Nicolas Martyanoff — Brain dump

Exporting 1Password data for backup

Storing credentials and confidential data in a secure location is important, and I have been happy with 1Password for years.

But having all this critical information stored in a single location is dangerous; losing access to my 1Password account would be quite annoying, forcing me to reinitialize passwords on dozens of websites and making me lose a lot of information.

Fortunately it is possible to export all data from 1Password. It does not seem to be doable directly from their web interface, but their command-line tool supports it.

You will need first to connect your account. For example for a personal account:

op account add --address my.1password.com --email YOUR_EMAIL_ADDRESS

Note that you will not stay signed-in, and will have to re-enter your password later using: eval $(op signin).

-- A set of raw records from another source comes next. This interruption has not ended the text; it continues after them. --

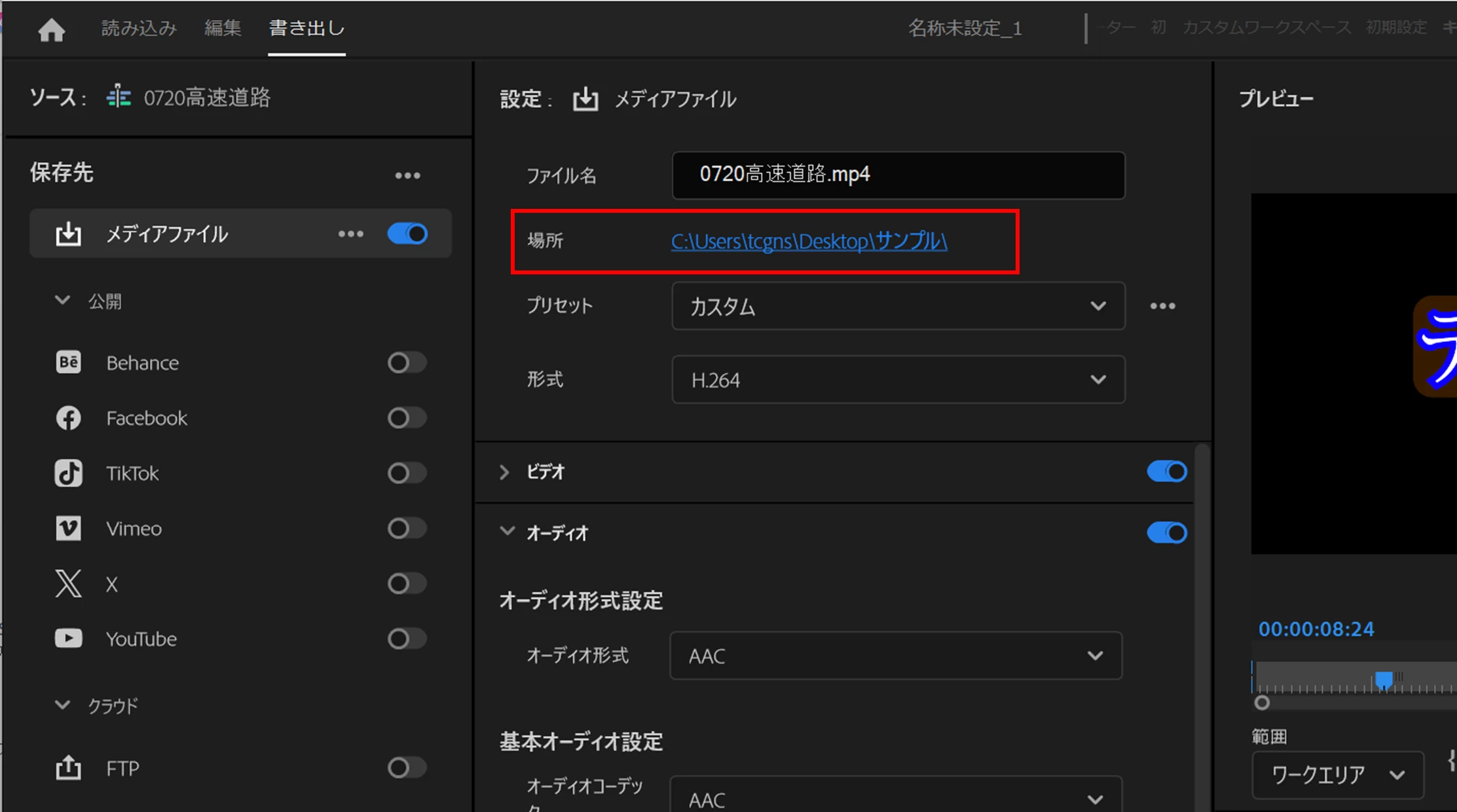Click the Behance icon
1457x812 pixels.
click(x=68, y=362)
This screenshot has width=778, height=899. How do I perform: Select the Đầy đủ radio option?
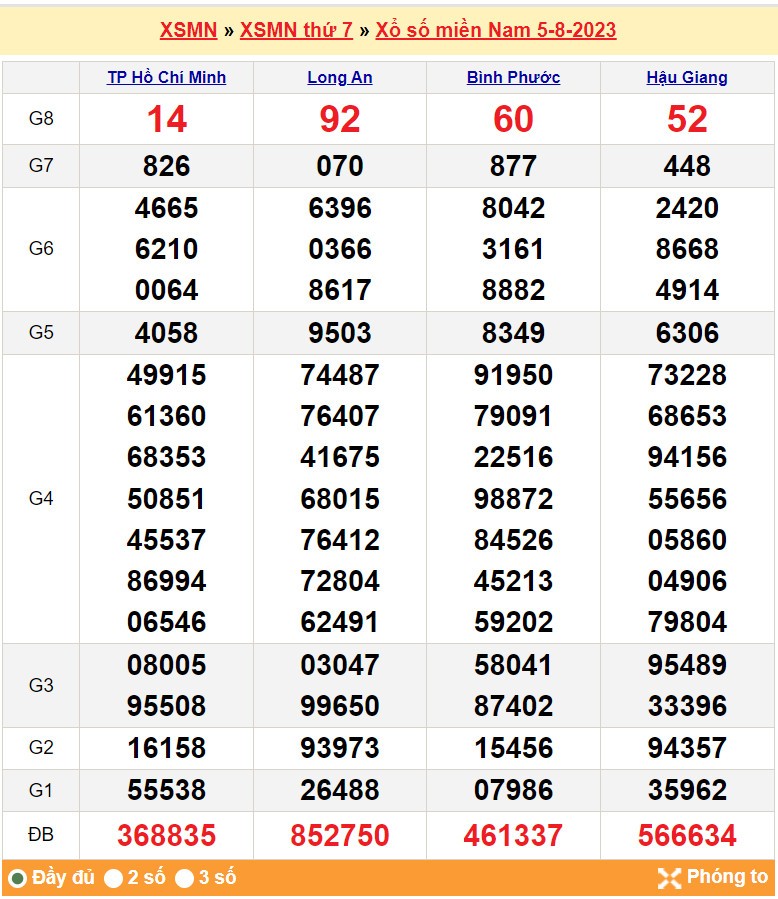coord(17,879)
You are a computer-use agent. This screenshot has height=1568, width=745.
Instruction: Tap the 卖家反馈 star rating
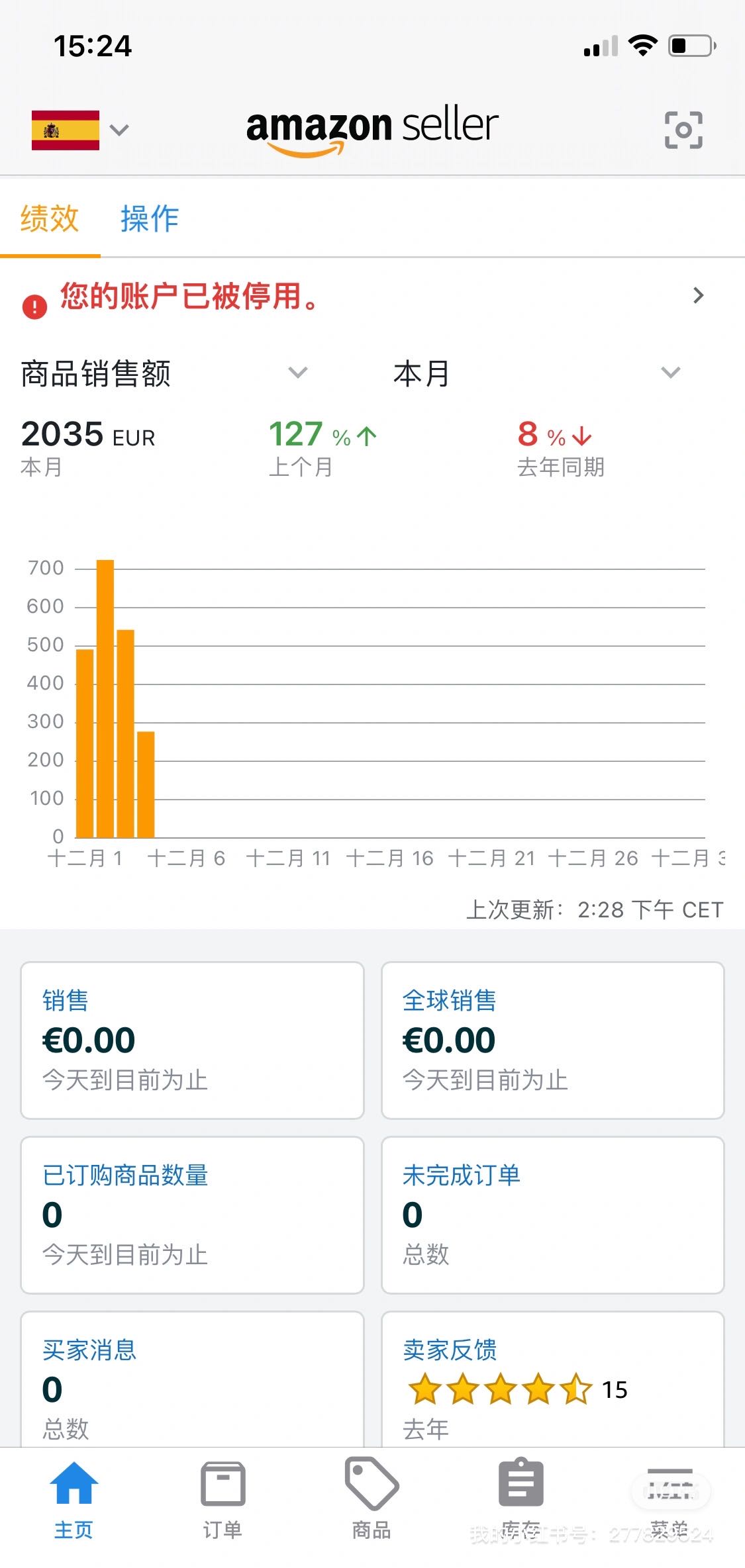(500, 1389)
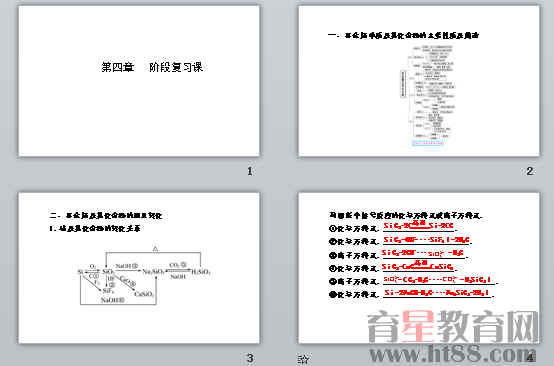Click the 育星教育网 watermark logo
Image resolution: width=554 pixels, height=366 pixels.
(x=453, y=327)
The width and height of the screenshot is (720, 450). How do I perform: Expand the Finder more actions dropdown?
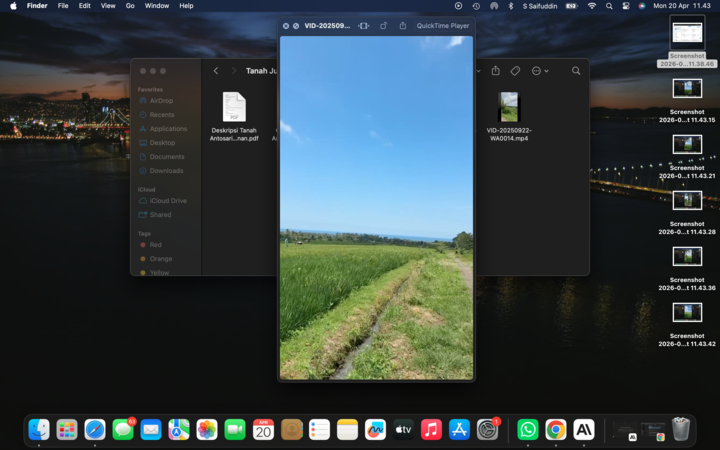coord(540,71)
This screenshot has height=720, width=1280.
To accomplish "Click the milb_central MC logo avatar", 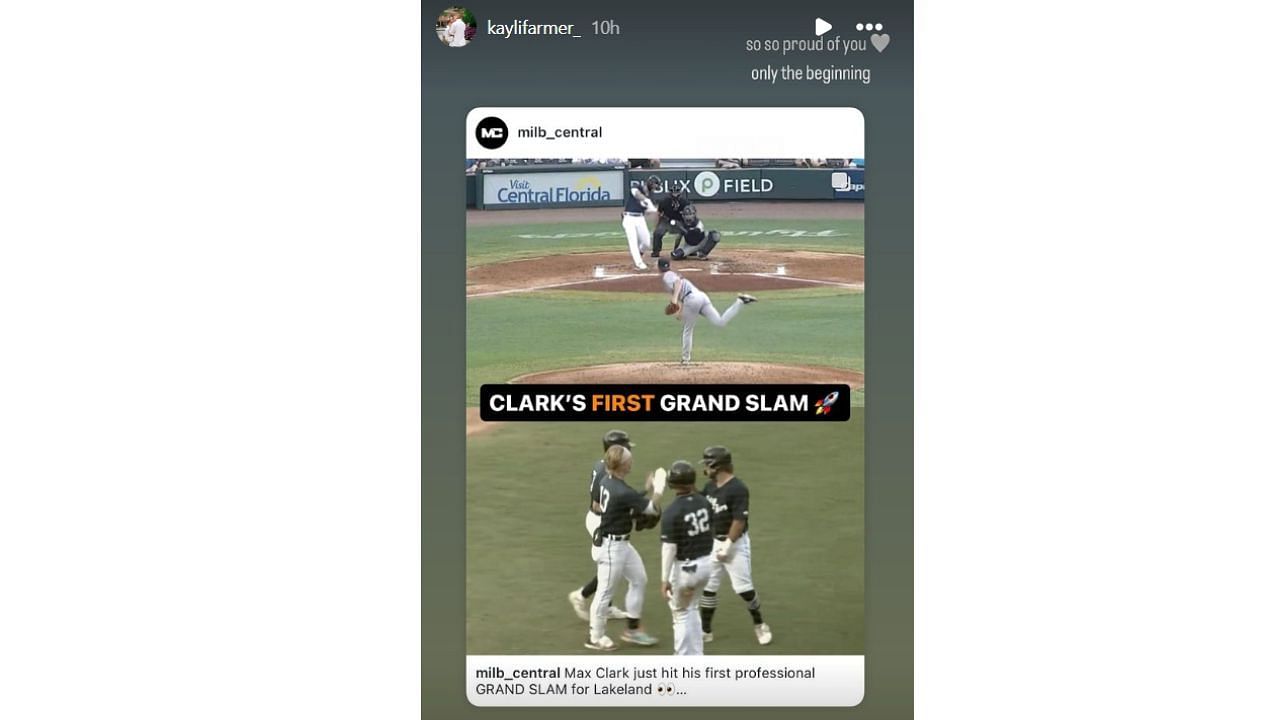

There is no command to directly export all entries, but it can be done with a small script. If you are not familiar with GPG, feel free to refer to my GnuPG introduction.

#!/bin/sh

set -eu
set -o pipefail

# Configuration
gpg_key_id="YOUR_GPG_KEY_ID"

# Command line
if [ $# -lt 1 ]; then
    echo "usage: $0 <output-file>" >&2
    exit 1
fi

output_file=$1

# Keep permissions tight
umask 177

# Sign in to the 1Password account
eval $(op signin)

# Create a temporary file to store the list of item ids (this list does not
# contain any confidential data).
item_file=$(mktemp)
trap "rm -f $item_file" EXIT

# Export a list containing the identifier and vault identifier of each item
op --format json item list | jq -r '.[] | .id + " " + .vault.id' >$item_file

# Export all items, encrypt all data and store them in the output file
while read item_id vault_id; do
    op --format json item get $item_id --vault $vault_id
done < $item_file | gpg --encrypt --sign --recipient $gpg_key_id >|$output

The resulting file can then be stored anywhere, without any specific protection since it is encrypted.